EXCERPT TO READ:

The Magic Of The Mari

 

'Wel dyma ni'n diwad

Gyfeillion diniwad

I ofyn cawn gennad

I ganu'

 

 

 

THE MARI LWYD (in Welsh, Y Fari Lwyd) is one of the strangest and most ancient of a number of customs with which people in Glamorgan and Gwent used to mark the passing of the darkest days of midwinter.

 

It's no accident that Christmas, with its emphasis on fire, lights and decorations, is celebrated at this time of year. Before the arrival of Christianity, the Romans used to hold similar festivities at the same time. And before the Romans, these long, cold nights were the time of fire festivals in Wales and across the Celtic World.

 

From this time on, the days get longer as spring approaches. All these festivals and customs reflect man's awe at nature's annual miracle of death and rebirth. That's why evergreens like the holly and the ivy are such a feature of the season... and why a dead horse mysteriously comes back to life.

 

Customs involving animal skulls are widely known across the world. The Native Americans of Alaska use them, as do the Indonesian people of Java... and variations crop up at most points of the globe in between.

RAW DATA:
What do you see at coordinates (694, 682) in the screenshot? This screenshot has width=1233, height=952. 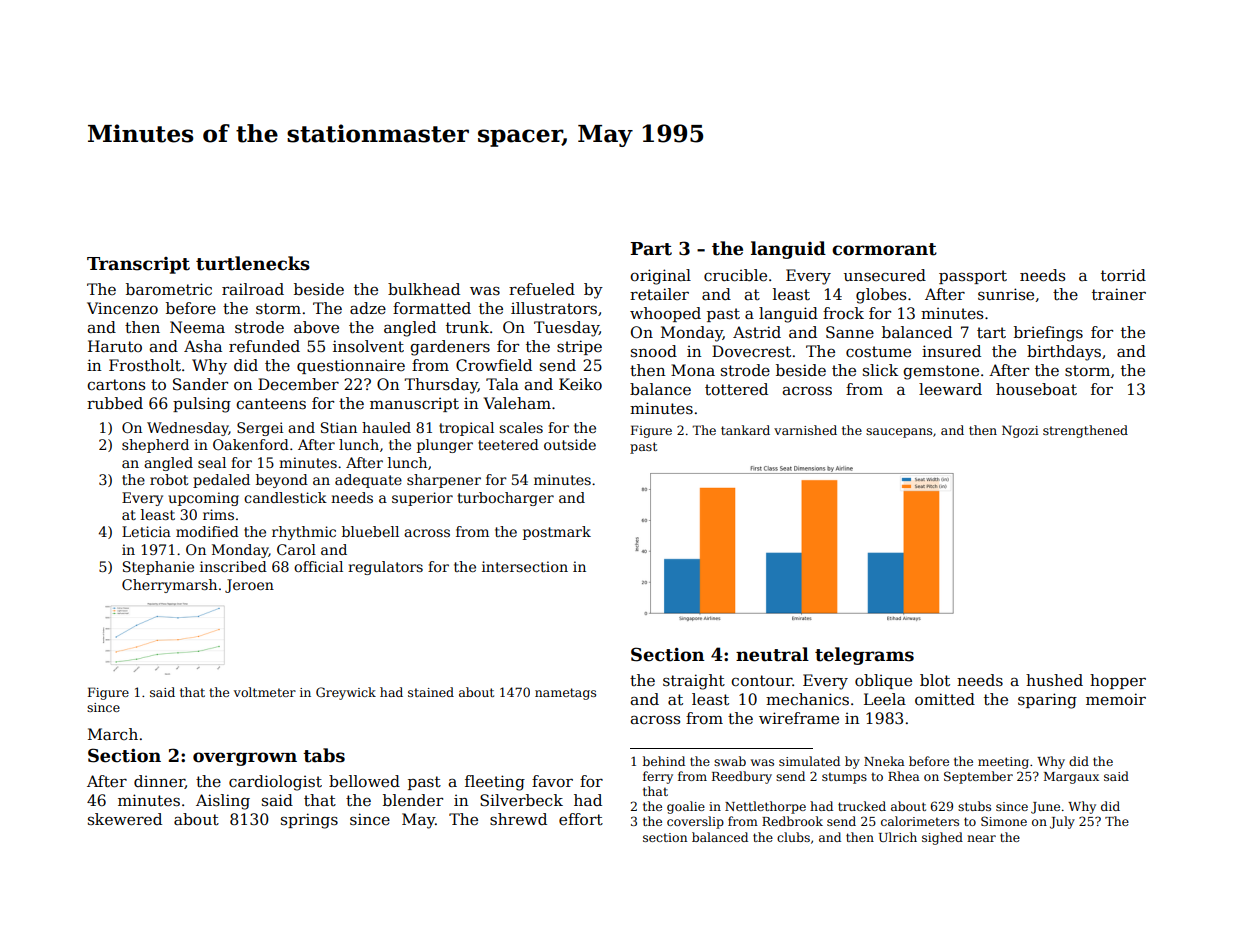 I see `straight` at bounding box center [694, 682].
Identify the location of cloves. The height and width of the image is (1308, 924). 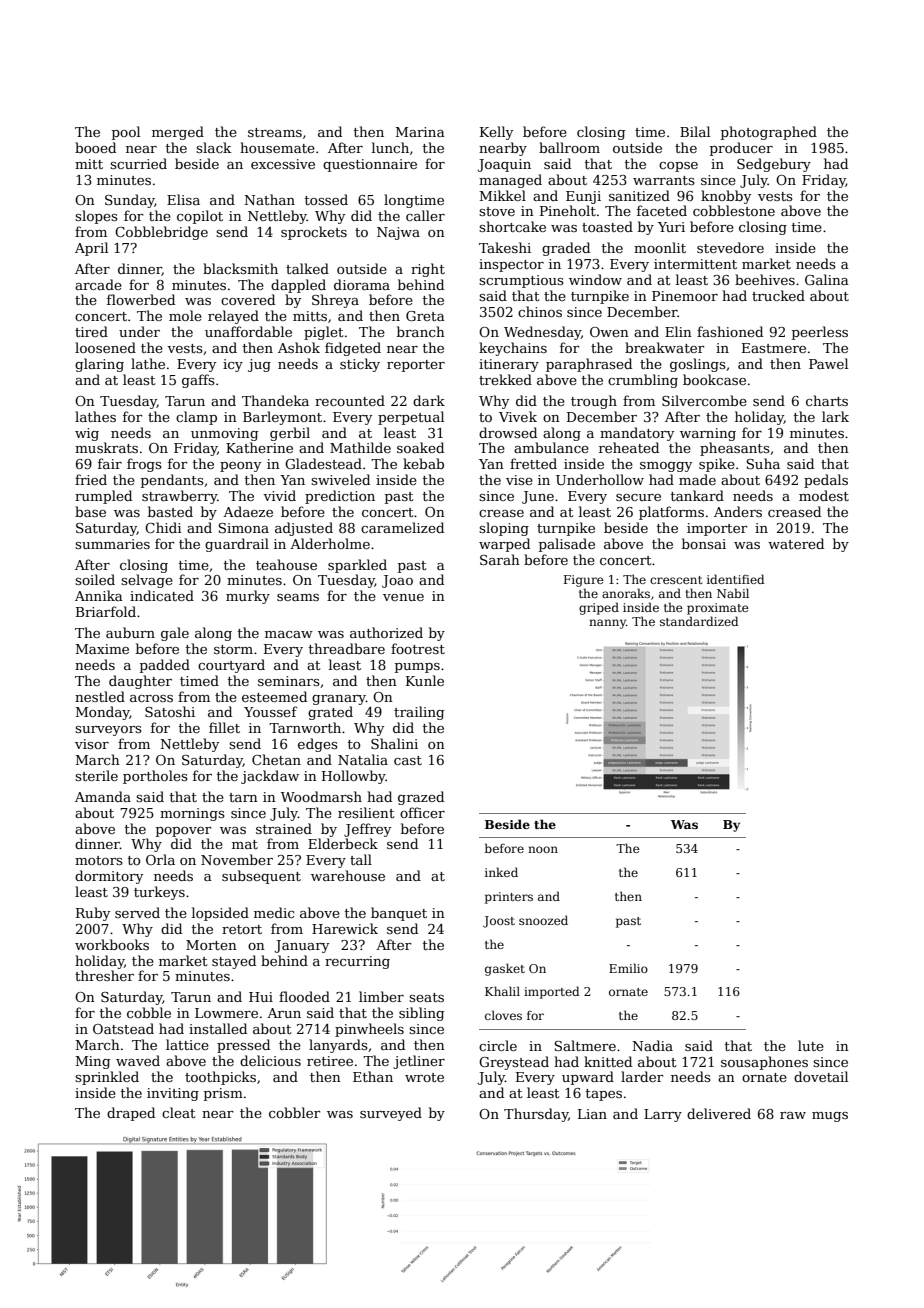
(503, 1015).
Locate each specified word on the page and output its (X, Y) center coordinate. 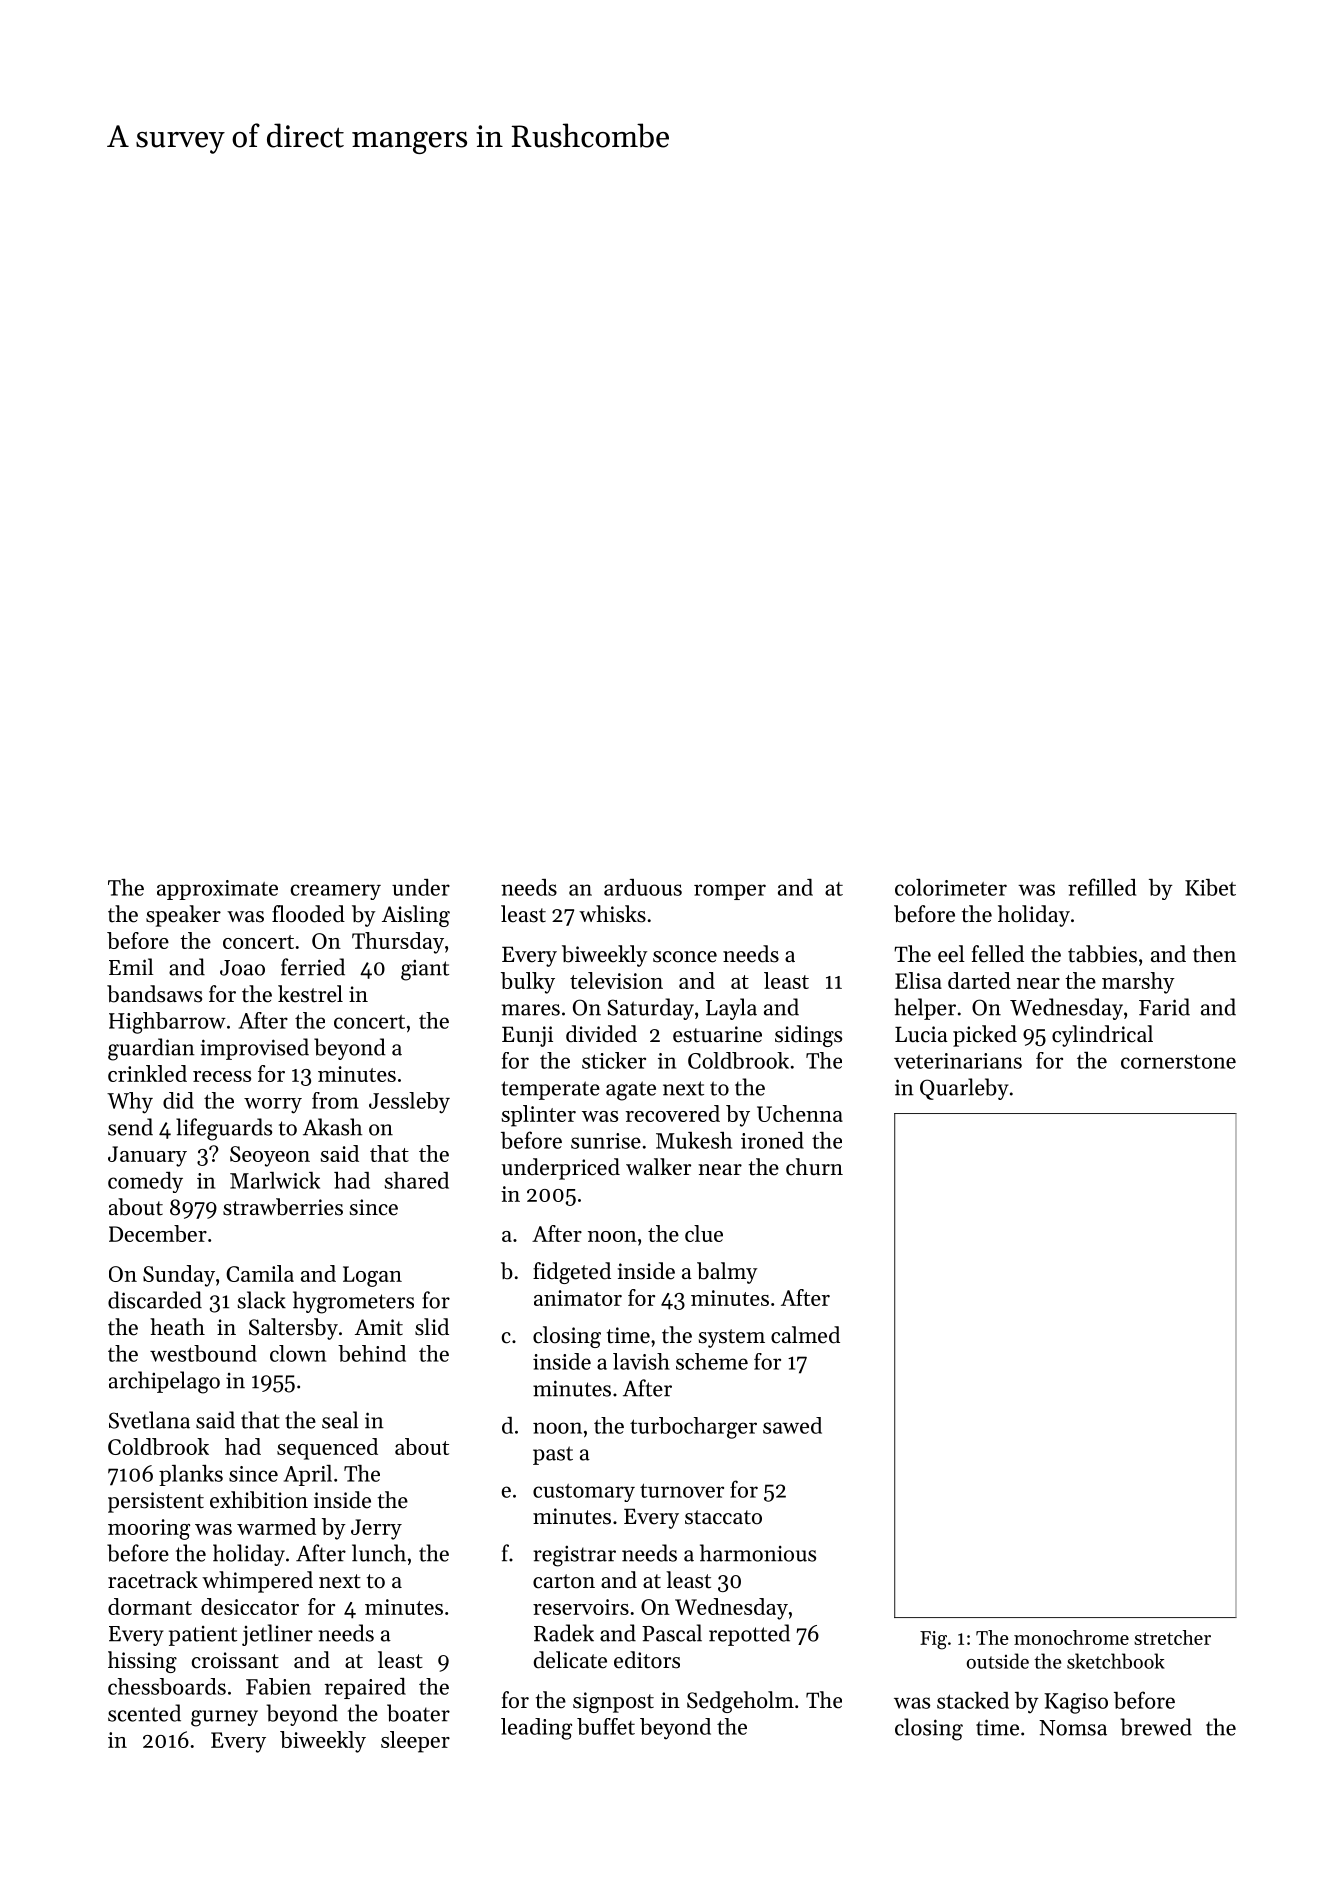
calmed (805, 1335)
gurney (224, 1718)
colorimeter (951, 887)
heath (177, 1327)
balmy (727, 1273)
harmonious (758, 1553)
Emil (131, 966)
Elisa (918, 980)
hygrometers (353, 1302)
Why (130, 1103)
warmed (276, 1526)
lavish (641, 1361)
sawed (792, 1425)
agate (631, 1091)
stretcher (1172, 1637)
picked (985, 1036)
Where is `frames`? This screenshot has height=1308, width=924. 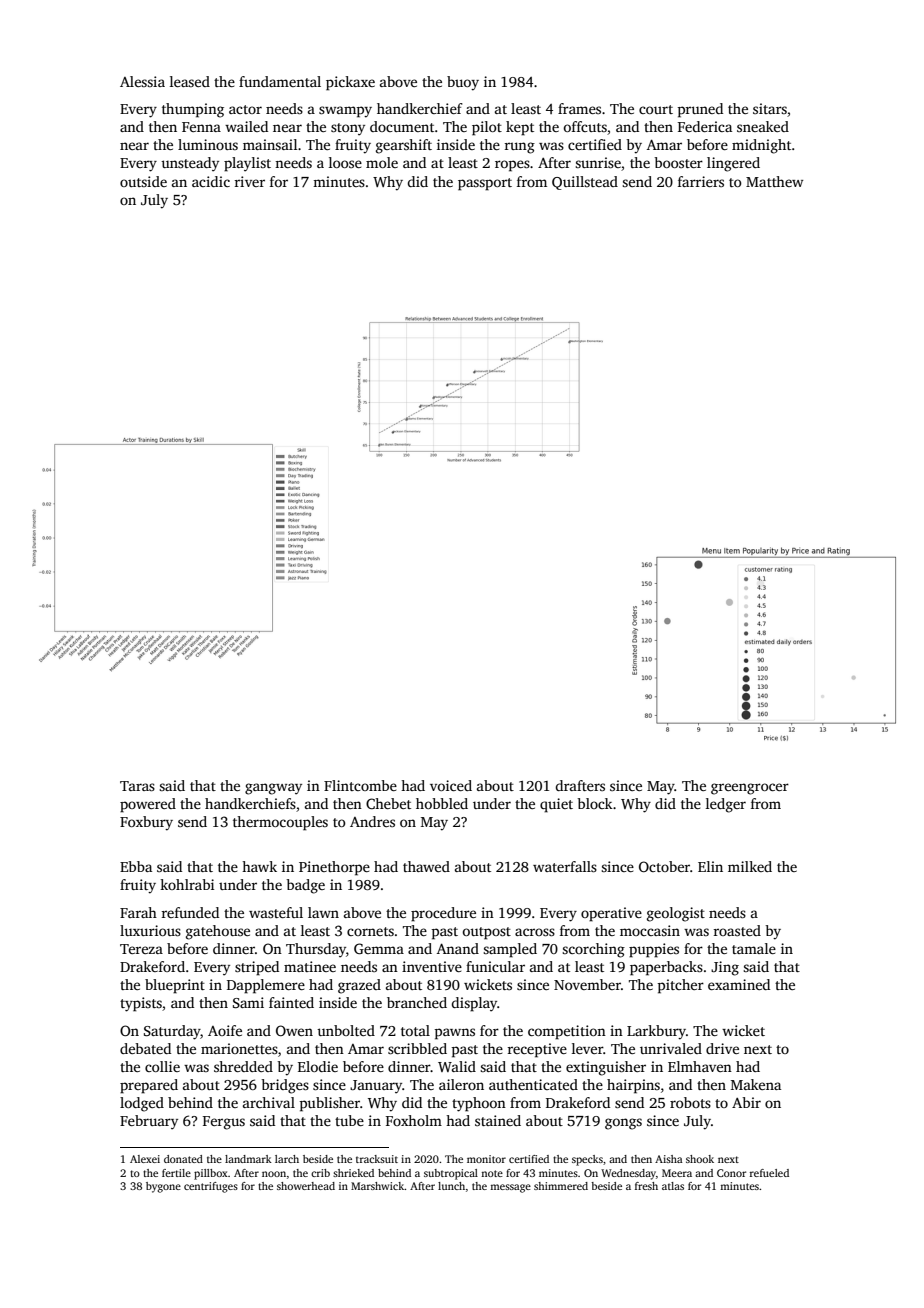 frames is located at coordinates (579, 108).
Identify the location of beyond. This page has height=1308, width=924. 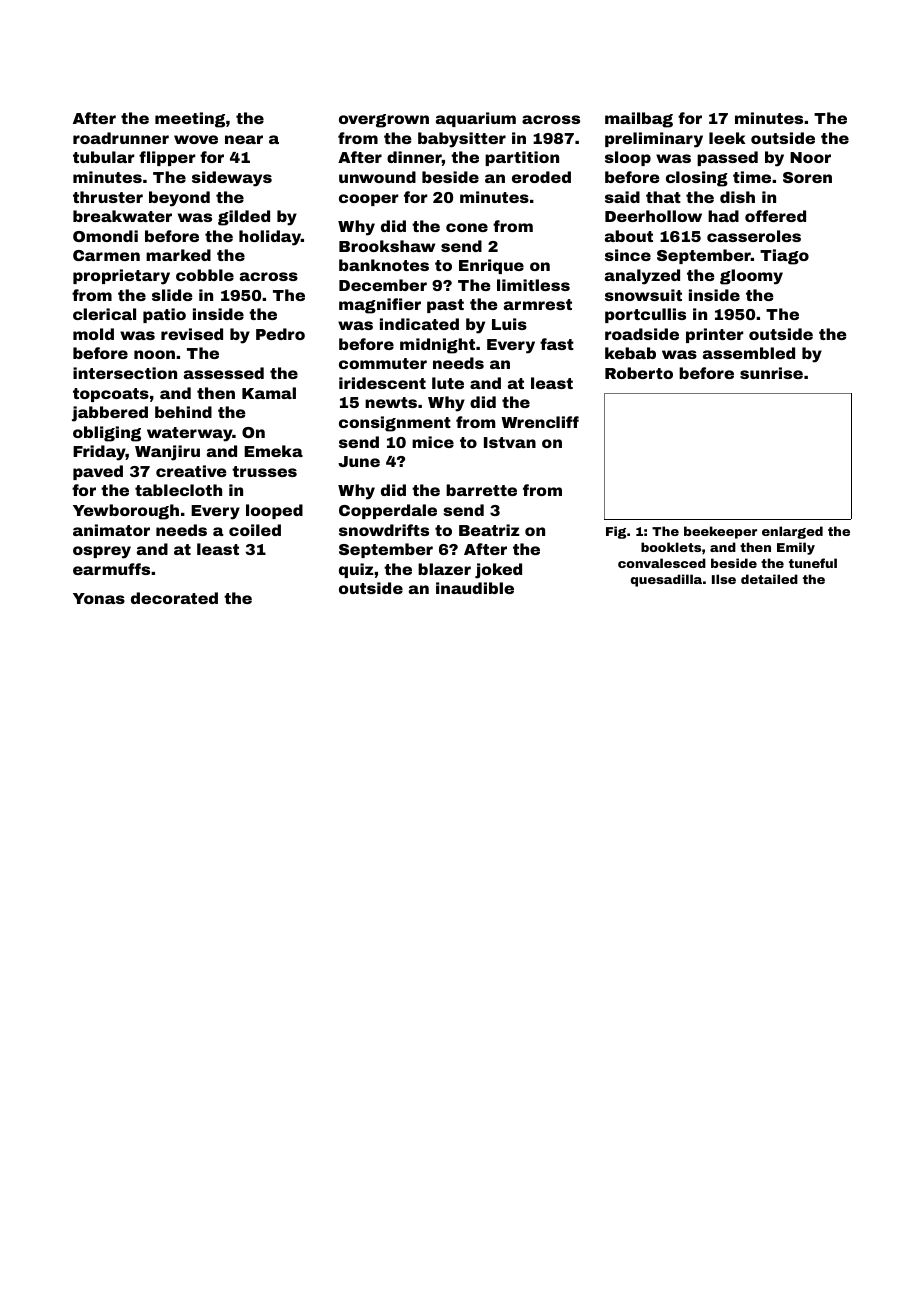
(179, 199).
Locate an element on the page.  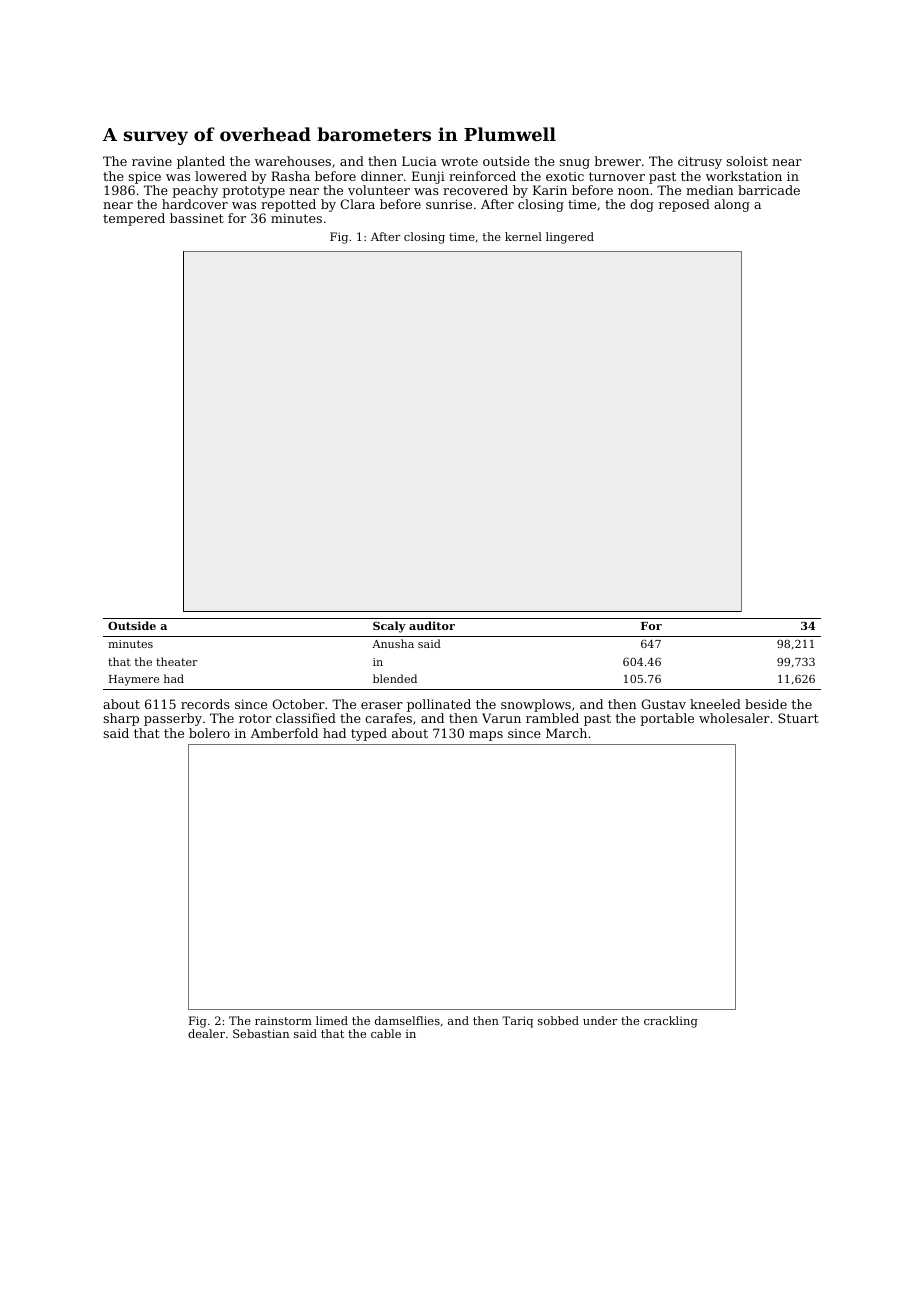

WORK TO BE COMPLETED: Copy word for word the stretch of the Mari Lwyd piece above from "THE MARI LWYD" to "days of midwinter.".

PROBLEM SOLUTION:
THE MARI LWYD (in Welsh, Y Fari Lwyd) is one of the strangest and most ancient of a number of customs with which people in Glamorgan and Gwent used to mark the passing of the darkest days of midwinter.